(Saved entries)
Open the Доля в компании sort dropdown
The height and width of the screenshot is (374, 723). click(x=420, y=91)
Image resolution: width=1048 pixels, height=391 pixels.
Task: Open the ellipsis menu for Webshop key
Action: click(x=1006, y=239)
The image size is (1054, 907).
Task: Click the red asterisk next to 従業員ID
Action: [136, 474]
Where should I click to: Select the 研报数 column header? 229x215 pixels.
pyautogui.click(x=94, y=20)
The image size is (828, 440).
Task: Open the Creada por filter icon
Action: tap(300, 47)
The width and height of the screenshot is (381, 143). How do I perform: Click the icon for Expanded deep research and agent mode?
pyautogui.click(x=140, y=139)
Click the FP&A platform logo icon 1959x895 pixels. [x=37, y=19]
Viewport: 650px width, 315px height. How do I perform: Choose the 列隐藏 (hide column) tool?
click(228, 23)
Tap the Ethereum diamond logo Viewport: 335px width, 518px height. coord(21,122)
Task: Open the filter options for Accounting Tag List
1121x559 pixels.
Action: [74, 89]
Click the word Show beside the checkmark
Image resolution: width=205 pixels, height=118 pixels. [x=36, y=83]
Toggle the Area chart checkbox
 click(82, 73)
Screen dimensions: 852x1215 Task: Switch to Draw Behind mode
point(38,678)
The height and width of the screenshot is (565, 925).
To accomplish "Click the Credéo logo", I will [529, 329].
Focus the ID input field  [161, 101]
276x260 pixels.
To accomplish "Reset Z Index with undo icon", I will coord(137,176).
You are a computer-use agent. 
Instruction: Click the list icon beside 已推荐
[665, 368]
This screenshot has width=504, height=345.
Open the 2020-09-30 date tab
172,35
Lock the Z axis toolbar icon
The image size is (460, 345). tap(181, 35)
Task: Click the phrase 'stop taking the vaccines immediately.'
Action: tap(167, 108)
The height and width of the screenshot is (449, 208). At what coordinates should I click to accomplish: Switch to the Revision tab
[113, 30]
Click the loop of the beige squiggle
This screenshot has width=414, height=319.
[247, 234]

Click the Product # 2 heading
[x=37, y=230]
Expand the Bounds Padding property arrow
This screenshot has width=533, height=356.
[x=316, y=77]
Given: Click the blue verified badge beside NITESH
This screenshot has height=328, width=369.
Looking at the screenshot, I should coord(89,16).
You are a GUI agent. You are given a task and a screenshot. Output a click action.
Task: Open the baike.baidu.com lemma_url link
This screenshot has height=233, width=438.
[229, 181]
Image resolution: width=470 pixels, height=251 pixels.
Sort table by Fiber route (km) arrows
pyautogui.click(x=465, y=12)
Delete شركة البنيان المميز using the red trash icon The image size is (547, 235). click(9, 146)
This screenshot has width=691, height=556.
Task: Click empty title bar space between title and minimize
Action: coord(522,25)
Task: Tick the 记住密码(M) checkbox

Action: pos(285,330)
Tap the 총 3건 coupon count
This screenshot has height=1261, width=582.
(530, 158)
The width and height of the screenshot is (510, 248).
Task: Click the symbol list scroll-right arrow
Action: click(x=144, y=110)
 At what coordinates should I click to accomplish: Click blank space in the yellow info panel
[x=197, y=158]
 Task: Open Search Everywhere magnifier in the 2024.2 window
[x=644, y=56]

### WORK ITEM
Take each record above and return it verbatim.

### RESULT
Open the Доля в компании sort dropdown
The height and width of the screenshot is (374, 723). click(x=420, y=91)
Image resolution: width=1048 pixels, height=391 pixels.
Task: Open the ellipsis menu for Webshop key
Action: click(x=1006, y=239)
The image size is (1054, 907).
Task: Click the red asterisk next to 従業員ID
Action: [136, 474]
Where should I click to: Select the 研报数 column header? 229x215 pixels.
pyautogui.click(x=94, y=20)
The image size is (828, 440).
Task: Open the Creada por filter icon
Action: tap(300, 47)
The width and height of the screenshot is (381, 143). How do I perform: Click the icon for Expanded deep research and agent mode?
pyautogui.click(x=140, y=139)
Click the FP&A platform logo icon 1959x895 pixels. [x=37, y=19]
Viewport: 650px width, 315px height. How do I perform: Choose the 列隐藏 (hide column) tool?
click(228, 23)
Tap the Ethereum diamond logo Viewport: 335px width, 518px height. coord(21,122)
Task: Open the filter options for Accounting Tag List
1121x559 pixels.
Action: [74, 89]
Click the word Show beside the checkmark
Image resolution: width=205 pixels, height=118 pixels. [x=36, y=83]
Toggle the Area chart checkbox
 click(82, 73)
Screen dimensions: 852x1215 Task: Switch to Draw Behind mode
point(38,678)
The height and width of the screenshot is (565, 925).
To accomplish "Click the Credéo logo", I will [529, 329].
Focus the ID input field  [161, 101]
276x260 pixels.
To accomplish "Reset Z Index with undo icon", I will coord(137,176).
You are a computer-use agent. 
Instruction: Click the list icon beside 已推荐
[665, 368]
This screenshot has width=504, height=345.
Open the 2020-09-30 date tab
172,35
Lock the Z axis toolbar icon
The image size is (460, 345). tap(181, 35)
Task: Click the phrase 'stop taking the vaccines immediately.'
Action: tap(167, 108)
The height and width of the screenshot is (449, 208). At what coordinates should I click to accomplish: Switch to the Revision tab
[113, 30]
Click the loop of the beige squiggle
This screenshot has width=414, height=319.
[247, 234]

Click the Product # 2 heading
[x=37, y=230]
Expand the Bounds Padding property arrow
This screenshot has width=533, height=356.
[x=316, y=77]
Given: Click the blue verified badge beside NITESH
This screenshot has height=328, width=369.
Looking at the screenshot, I should coord(89,16).
You are a GUI agent. You are given a task and a screenshot. Output a click action.
Task: Open the baike.baidu.com lemma_url link
This screenshot has height=233, width=438.
[229, 181]
Image resolution: width=470 pixels, height=251 pixels.
Sort table by Fiber route (km) arrows
pyautogui.click(x=465, y=12)
Delete شركة البنيان المميز using the red trash icon The image size is (547, 235). click(9, 146)
This screenshot has width=691, height=556.
Task: Click empty title bar space between title and minimize
Action: coord(522,25)
Task: Tick the 记住密码(M) checkbox

Action: pos(285,330)
Tap the 총 3건 coupon count
This screenshot has height=1261, width=582.
(530, 158)
The width and height of the screenshot is (510, 248).
Task: Click the symbol list scroll-right arrow
Action: click(x=144, y=110)
 At what coordinates should I click to accomplish: Click blank space in the yellow info panel
[x=197, y=158]
 Task: Open Search Everywhere magnifier in the 2024.2 window
[x=644, y=56]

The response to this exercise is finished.